Of the five critical readings, two were book reviews. The first, Michael Upchurch's "Facing 'Disgrace,'" is a solid, if run-of-the mill, reading of Coetzee's novel. Despite finding fault with Coetzee's depiction of females and the novel's often oblique literary allusions, Upchurch ultimately praises Coetzee for his ability to weave a multi-layered narrative out of deceptively "spare...arid" prose ("Facing"). The second review, Susan Ram's excellent "A Comprehension of Life" is one of the most thorough and insightful reviews I have come across, touching on both the novel's more commonly discussed themes as well as several of the book's less obvious concerns.
I also read Derek Attridge's introduction to Coetzee's Inner Workings. Despite reading the essay with the cynicism of someone struggling to muster the energy to keep reading the seemingly endless pile of literary criticism sitting atop his desk, Attridge's argument for the value of reading a single critic's essays makes an awful lot of sense to me. I mean, if we regard the literary critic as a thinker first and foremost, it stands to reason that a comprehensive reading of his or her criticism will often yield a worldview as complex and unified as that of a philosopher.
I also read two journal articles, which I will try to discuss tomorrow.
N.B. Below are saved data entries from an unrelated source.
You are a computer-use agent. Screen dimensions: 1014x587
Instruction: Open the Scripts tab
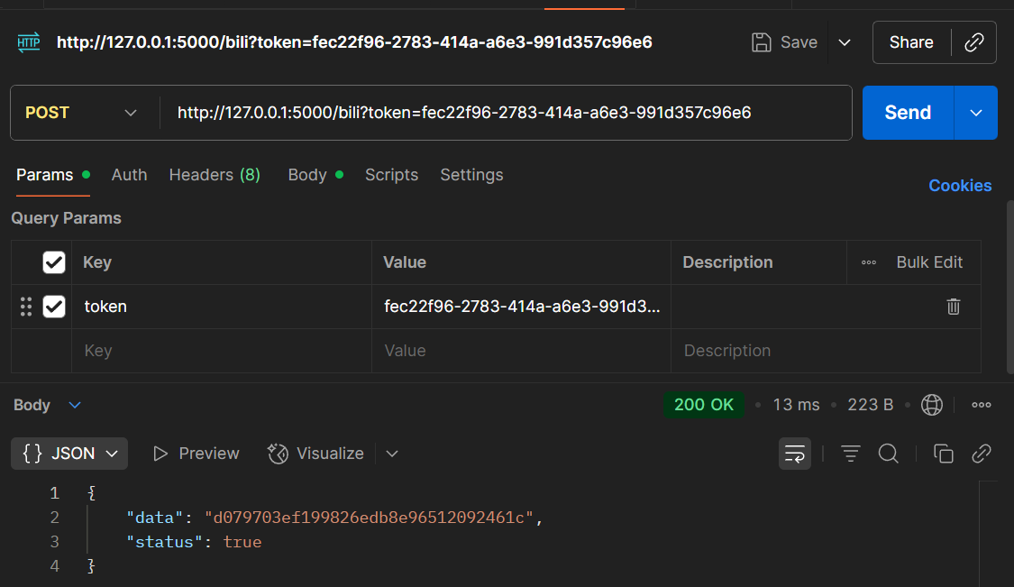pos(391,175)

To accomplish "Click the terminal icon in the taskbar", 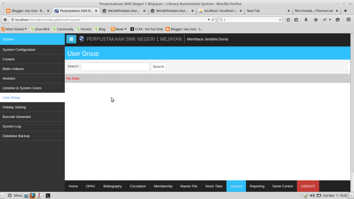I will click(x=48, y=195).
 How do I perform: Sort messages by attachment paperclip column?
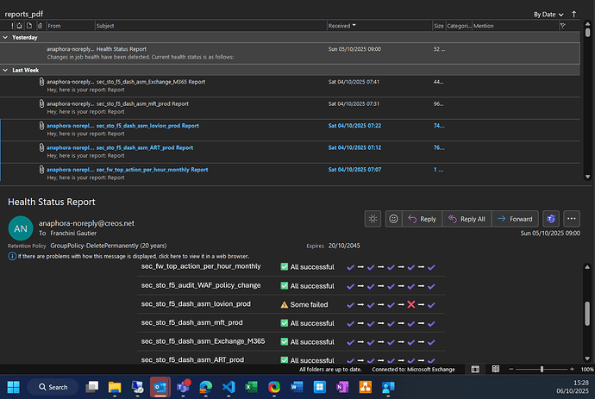39,27
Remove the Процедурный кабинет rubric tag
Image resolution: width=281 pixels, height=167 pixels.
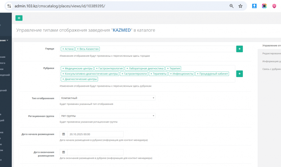(197, 74)
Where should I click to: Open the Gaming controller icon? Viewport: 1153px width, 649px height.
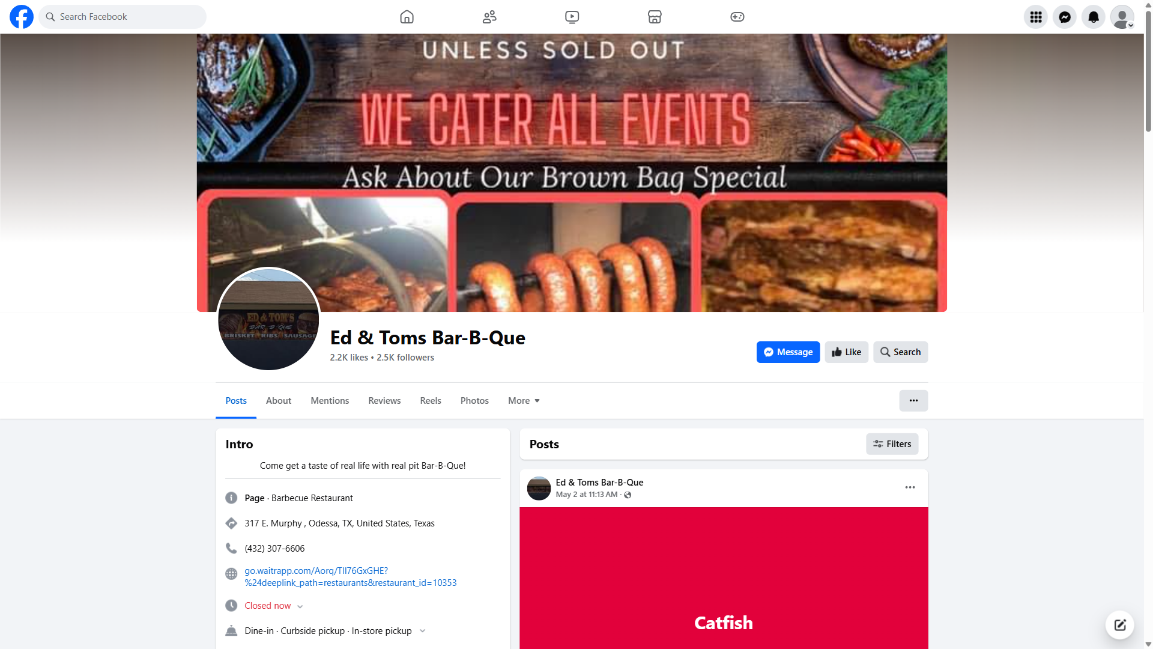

Now, though, I think it's time for bed.
For tomorrow: Read another essay, read some of Coetzee's criticism, or work on my bibliography.
Attridge, Derek. "Introduction." Inner Workings. By J. M. Coetzee. New York: Penguin, 2007. ix-xiv.
Ram, Susan. "A Comprehension of Life." Frontline. 16.25 (1999). Available online.
Upchurch, Michael. "Facing 'Disgrace' -- J . M. Coetzee Creates a Flawed, Intriguing Character in Post-Apartheid South Africa." Seattle Times 7 Nov. 1999. Available online.